Fixi : j’ai pas encore trouvé, je cherche ! Bonne question.. Je crois que j’aime bien changer de casquette justement, avoir différents types de responsabilités, de relation avec un chanteur ou un projet. C’est pas du tout la même énergie, le même regard, la même présence. Tout ça, même si ce sont des projets complexes où il faut mélanger des ingrédients, essayer de trouver un son, une recette, avec la souffrance et l’angoisse que cette épreuve peut engendrer, est finalement assez logique; au début j’ai commencé comme musicien accompagnateur, et petit à petit j’essaie de me libérer, de m’exprimer, de me sentir plus libre avec mes idées, de prendre confiance en ce que je ressens. Ça évolue, donc finalement ma place et ma personnalité s’épanouissent et ma casquette change avec le temps, sans trop que j’y réfléchisse.
- Pourquoi l’accordéon ? C’est un instrument qui n’a pas toujours eu une belle côte de popularité; comment y es-tu venu ?

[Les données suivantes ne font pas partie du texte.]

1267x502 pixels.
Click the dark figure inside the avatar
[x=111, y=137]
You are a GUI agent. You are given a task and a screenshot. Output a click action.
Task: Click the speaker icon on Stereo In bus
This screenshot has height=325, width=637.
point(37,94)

Il se trouve que mon père faisait de l’accordéon quand il était jeune, et j’ai grandi à un certain moment avec cet instrument dans mon environnement. C’était plus pour accompagner le chant, la chanson française, mais il y a quelque chose dans le son qui me touchait beaucoup. Ça m’a pas fait cogiter plus que ça, mais en fait il y a eu un démarrage, un truc important; j’ai travaillé avec Lio sur un projet assez noir, rock, un peu expérimental. Comme elle est d’origine portugaise, dans son répertoire il y avait un fado. Elle m’a dit « Fixi, il faut absolument que tu joues de l’accordéon sur ce titre », et elle m’a loué un accordéon juste pour faire un morceau. Donc je me suis retrouvé avec un super accordéon chez moi et j’ai commencé à y prendre goût. Après, mon voyage, mon travail, ma relation avec le Brésil dans les années 95, où l’accordéon y est très rythmique, funky, j’y ai vu des projets où le folklore se mélangeait avec des choses plus modernes; là bas les jeunes sont en contact direct avec leurs racines, c’est pas la même culture. A ce moment là c’était la vague du hip hop américain, où la France copiait les États-Unis parfois en cent fois moins bien, et donc j’ai pas mal réfléchi à cette question du renouvellement; j’ai découvert The Roots qui font leur son sur instruments, et comme les américains qui recyclent le jazz, la soul dans le hip hop, je me suis dit qu’il fallait faire la même chose en France avec notre culture. Je me suis donc demandé quelle est notre culture, avec quoi on se sent bien ;à l’époque il y avait un gros rejet de pas mal de choses; l’idée ce serait donc de faire du hip hop avec de l’accordéon ! Là dessus j’ai retrouvé R.Wan que je connaissais déjà et qui cherchait aussi sa voie, qui m’a dit « j’ai écrit un texte sur le métro » et ça a été l’aventure Java.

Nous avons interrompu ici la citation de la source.